As with many a British moral law, it seems at first glance to be (assuming that you agree with the outlawing of horror comics) reasoned and restrained, but of course “the commission of crimes” and “acts of violence” are remarkably loose ideas that could be applied to almost anything. A determined person might even consider a Dennis the Menace strip to fall foul of these rules. Such vague rulings could have serious consequences for those deemed to have broken them – a fine of £100 (a more significant amount in 1955) and/or up to four months in prison awaited.

Like many a British law, it was initially passed for a specific period – in this case, ten years – and then brought up for renewal. And like almost every such law, it was renewed without debate in 1965, despite the fact that there had been no successful prosecutions in the preceding decade – a fact that the Act’s supporters would chalk up as evidence of its success rather than its pointlessness. The Act remains in force to this day, and if you think that it is simply because of oversight, think again – the fine was increased to £1000 in 1982, though any cases will now be treated as summary offences – that it, heard by Magistrates rather than a Judge and Jury.

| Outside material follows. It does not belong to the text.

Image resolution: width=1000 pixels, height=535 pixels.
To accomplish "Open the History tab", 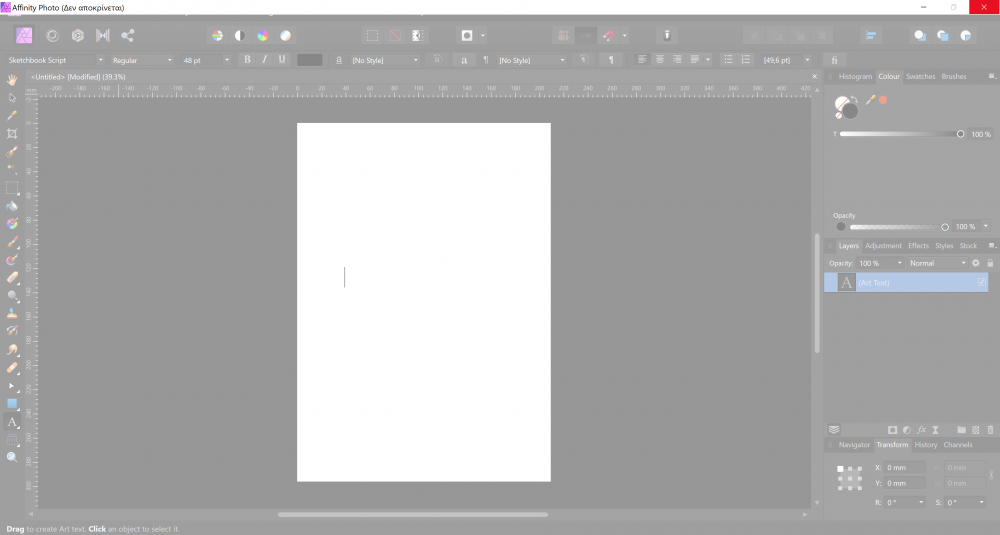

It is worth noting that there have only been two prosecutions under the Act, both in 1970 – though frustratingly, there is no word on either the titles or the outcome. If these were in front of Magistrates, who have long been in the habit of rubber-stamping prosecutions in obscenity cases, they probably ended in convictions. Nevertheless, the Attorney General refused to support prosecutions in 46 cases, between 1955 and 1982. This is despite the fact that the law, as worded and intended, was widely ignored. The comics-code approved US horror comics from Marvel, DC and others were widely imported from the 1970s onwards, as were more visceral magazine-format comics from companies like Skywald. In 1974, Marvel UK launched Dracula Lives! – a weekly comic reprinting stories from Tomb of Dracula, Werewolf By Night and other US Marvel horror comics. This was either a direct provocation or more likely because no one at Marvel even knew the law was in force. In 1984, IPC published Scream!, another weekly comic that was the horror equivalent of 2000AD (which itself was probably in violation of the law). House of Hammer adapted Hammer horror movies into comics, as well as running other strips from 1976 – 1978. Other publishers also reprinted US horror comics from the Seventies onwards in magazine format, and did so without problems.

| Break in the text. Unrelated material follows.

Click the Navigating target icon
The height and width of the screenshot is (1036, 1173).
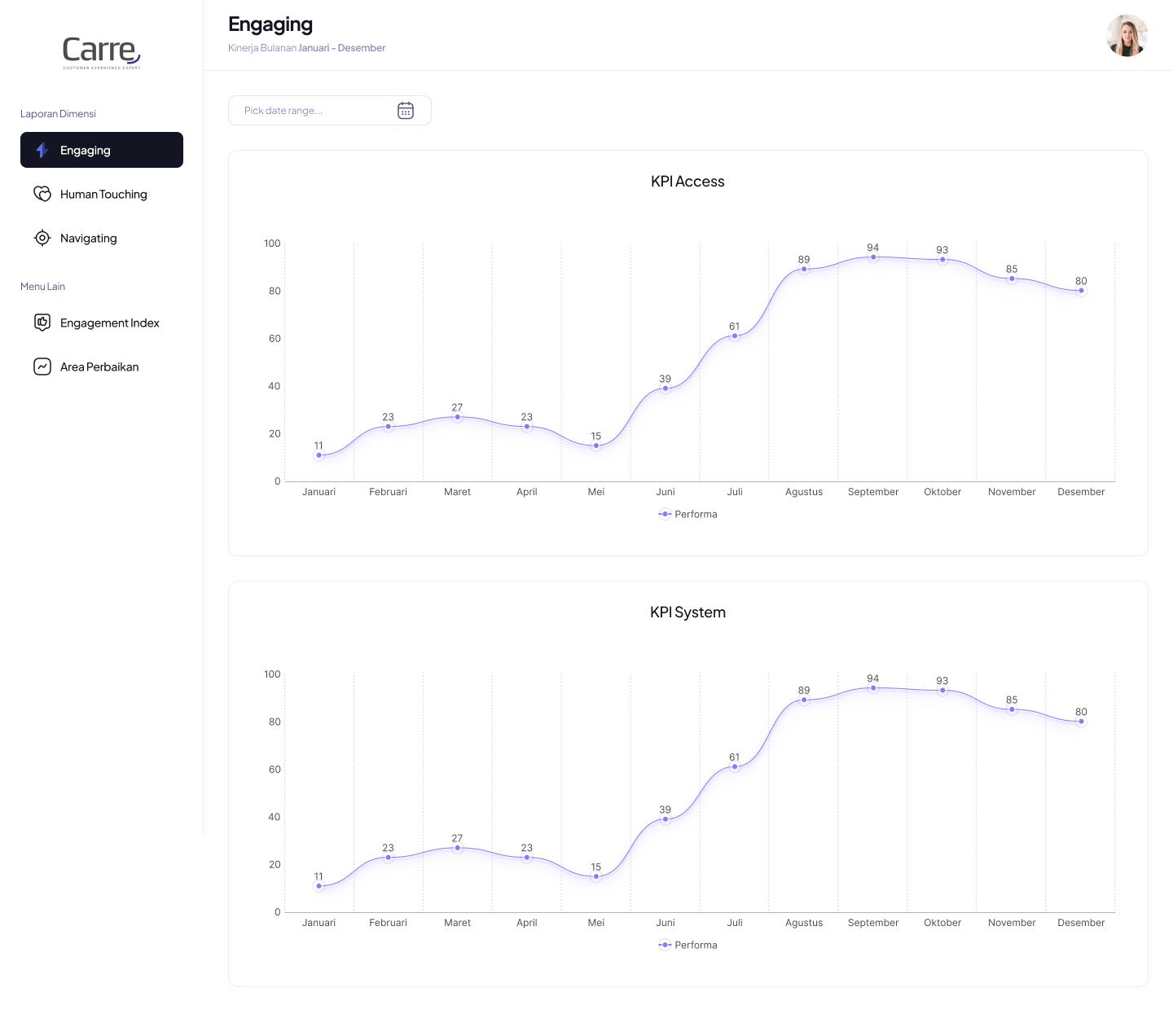42,238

In truth, the Children and Young Persons (Harmful Publications) Act was somewhat made redundant by the Obscene Publications Act of 1959 – a wider-ranging Act that was used extensively and so became the go-to law for the authorities to use against the more extreme and explicit comics such as Savoy’s Lord Horror. But it is worth repeating: this law is still in force. There’s a precedent of long-forgotten laws being dredged up by angry campaigners who can’t get satisfaction in any other way, and we should never disregard the possibility of some moralising group pushing a case against an indie comic that they have been outraged by, even now. This is a useless, pointless piece of legislation – but as long as it exists, it remains a theoretical stick that the powers that be can beat errant publishers with if they choose to.